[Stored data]
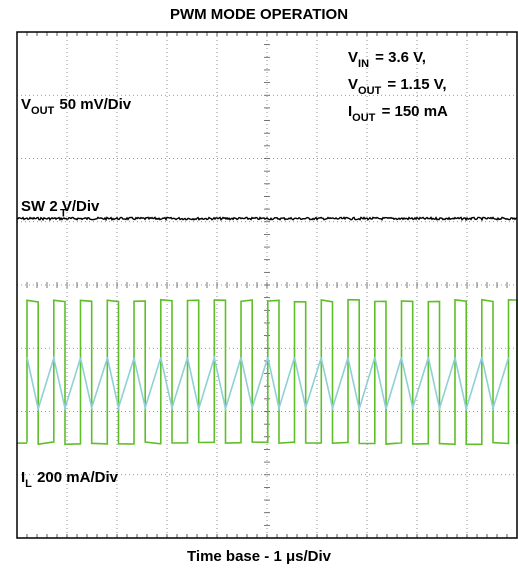 Image resolution: width=518 pixels, height=575 pixels. What do you see at coordinates (60, 206) in the screenshot?
I see `sw-channel-label: SW 2 V/Div` at bounding box center [60, 206].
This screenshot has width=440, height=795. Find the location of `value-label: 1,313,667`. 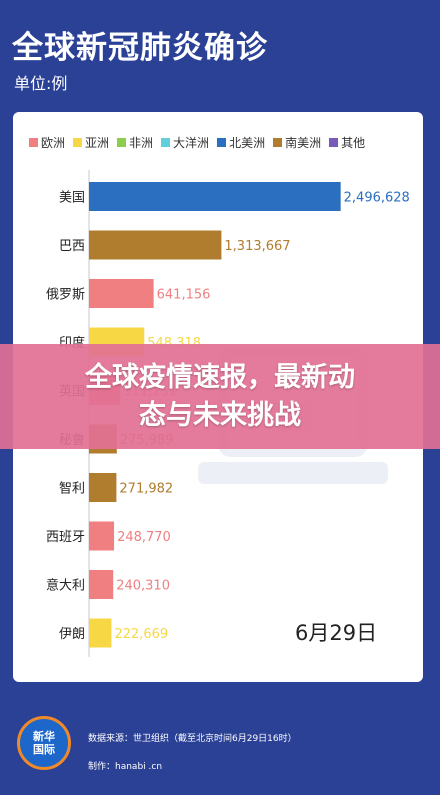

value-label: 1,313,667 is located at coordinates (257, 246).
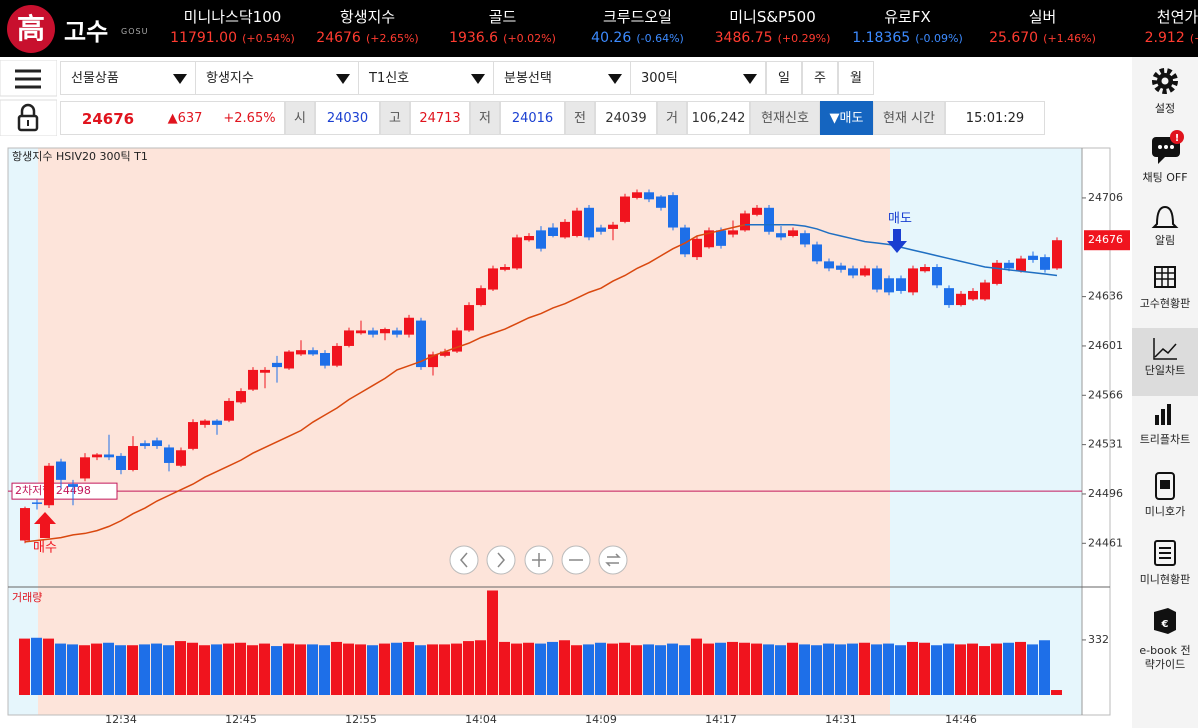 This screenshot has width=1198, height=728. Describe the element at coordinates (637, 17) in the screenshot. I see `ticker-name: 크루드오일` at that location.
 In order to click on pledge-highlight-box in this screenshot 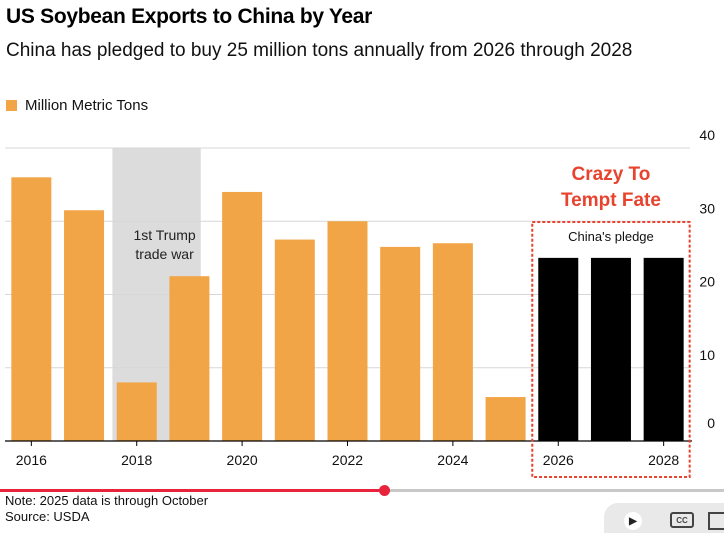, I will do `click(611, 350)`.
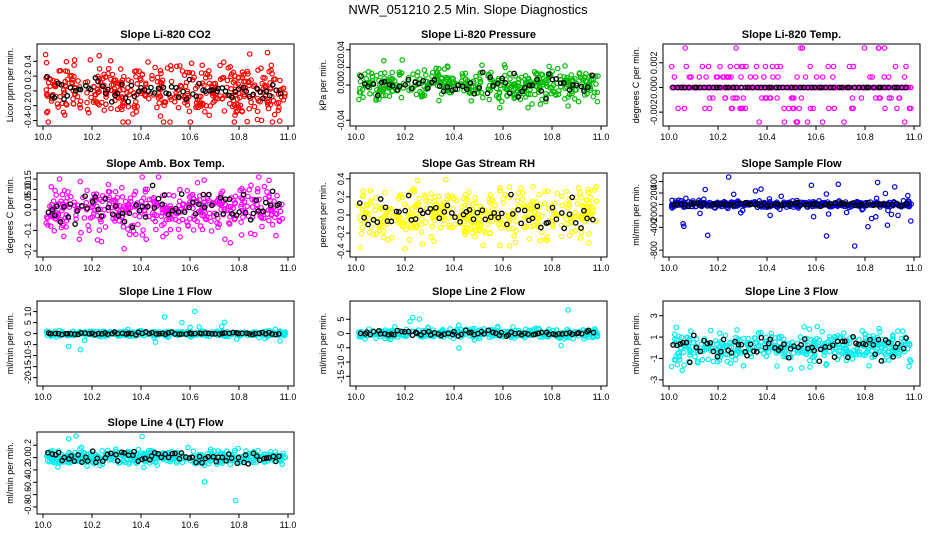  What do you see at coordinates (10, 86) in the screenshot?
I see `y-axis-label: Licor ppm per min.` at bounding box center [10, 86].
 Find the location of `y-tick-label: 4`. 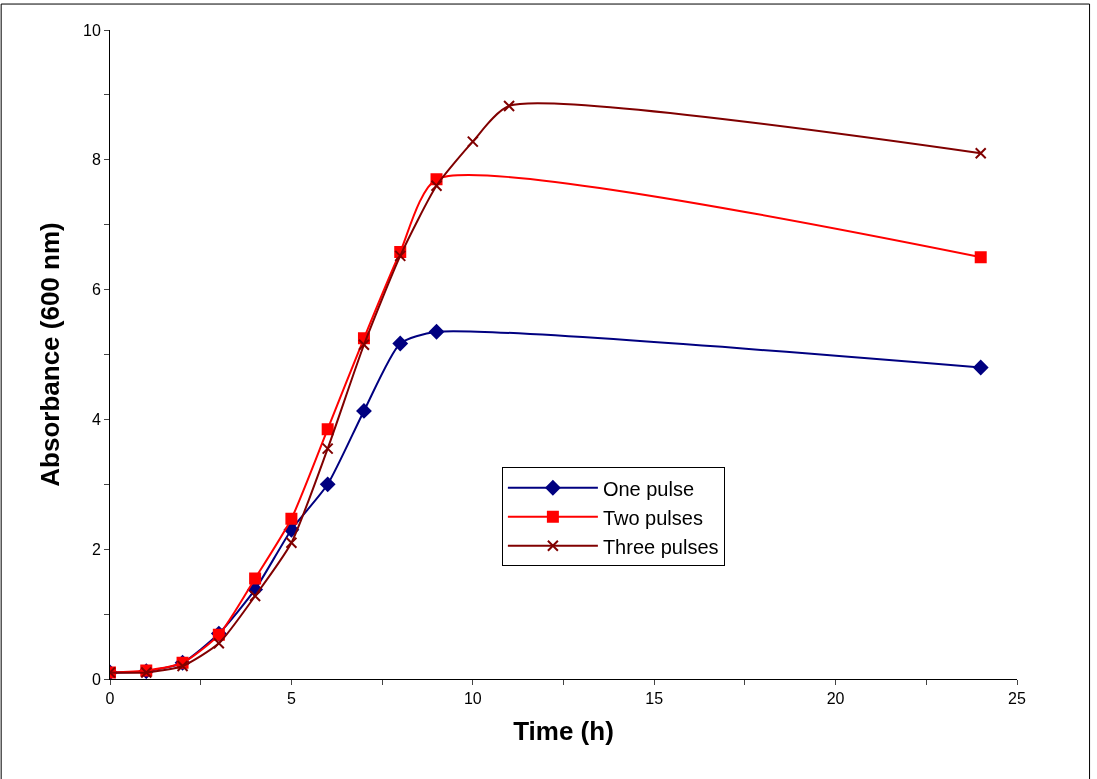

y-tick-label: 4 is located at coordinates (96, 420).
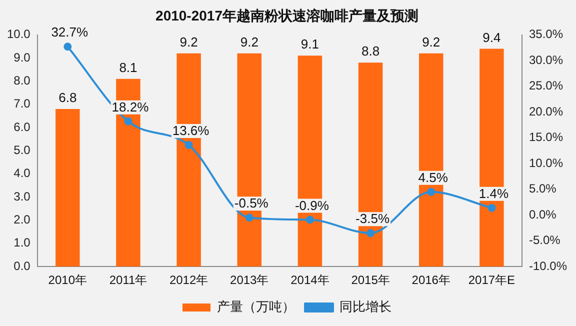 The width and height of the screenshot is (576, 326). Describe the element at coordinates (494, 194) in the screenshot. I see `data-label: 1.4%` at that location.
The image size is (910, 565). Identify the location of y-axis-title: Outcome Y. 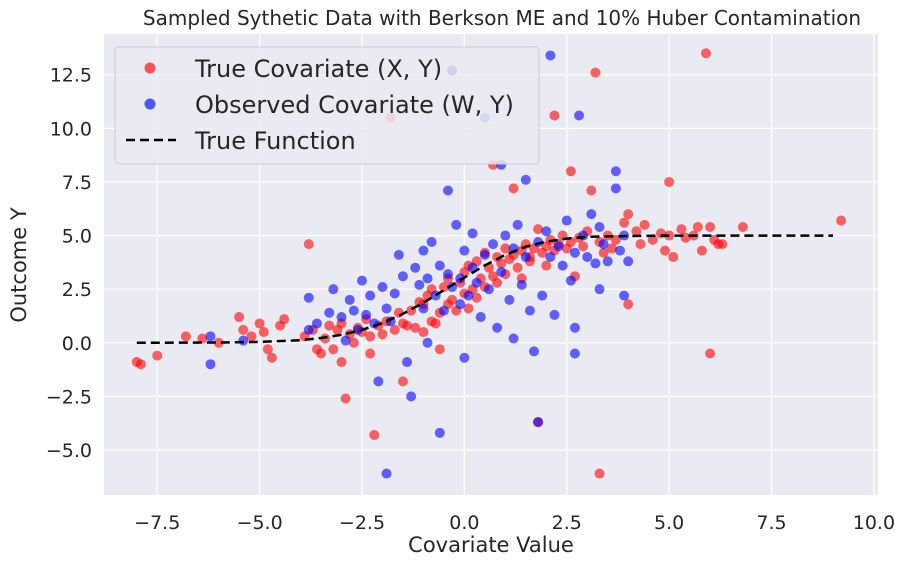
(19, 265).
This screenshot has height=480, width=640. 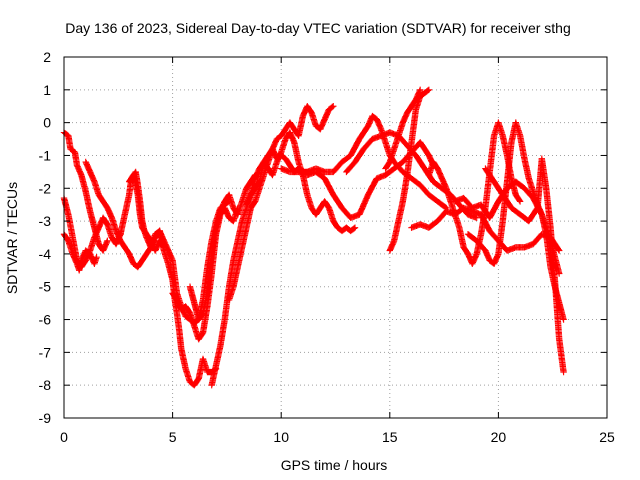 What do you see at coordinates (499, 437) in the screenshot?
I see `x-tick-label: 20` at bounding box center [499, 437].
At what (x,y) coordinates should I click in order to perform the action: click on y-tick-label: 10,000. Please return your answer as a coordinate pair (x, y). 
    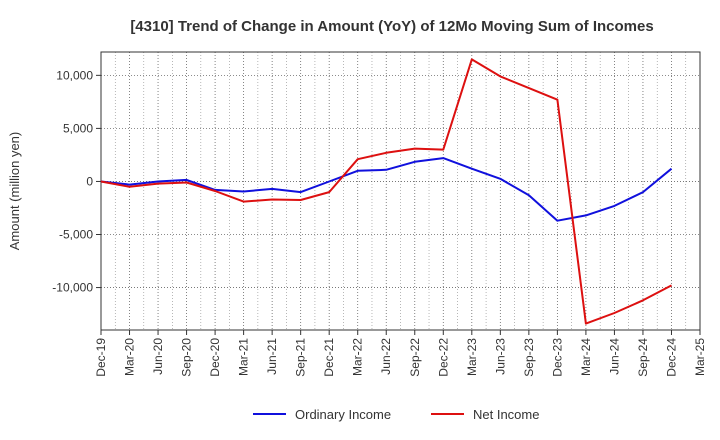
    Looking at the image, I should click on (74, 75).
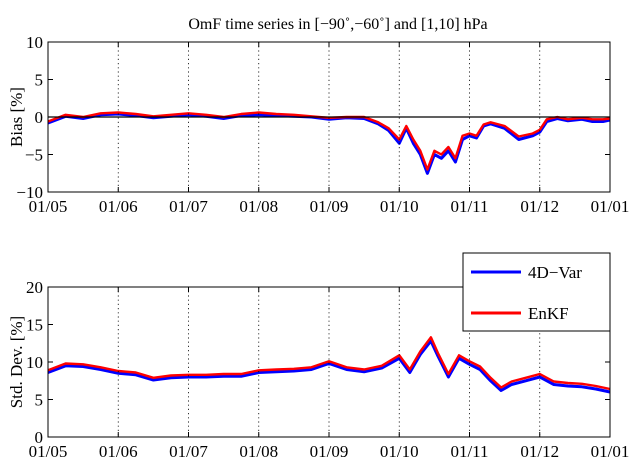 The height and width of the screenshot is (471, 633). Describe the element at coordinates (188, 206) in the screenshot. I see `bias-x-tick-label: 01/07` at that location.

#### What you will do:
Retype the material word for word, beginning at its first line and stopping after the line that contains "This screenshot has width=1198, height=728.". Omit the pictures.

#### Your response:
 Image resolution: width=518 pixels, height=575 pixels. What do you see at coordinates (60, 206) in the screenshot?
I see `sw-channel-label: SW 2 V/Div` at bounding box center [60, 206].
This screenshot has width=440, height=795. Find the location of `value-label: 1,313,667`. 

value-label: 1,313,667 is located at coordinates (257, 246).
 This screenshot has width=1198, height=728. Describe the element at coordinates (637, 17) in the screenshot. I see `ticker-name: 크루드오일` at that location.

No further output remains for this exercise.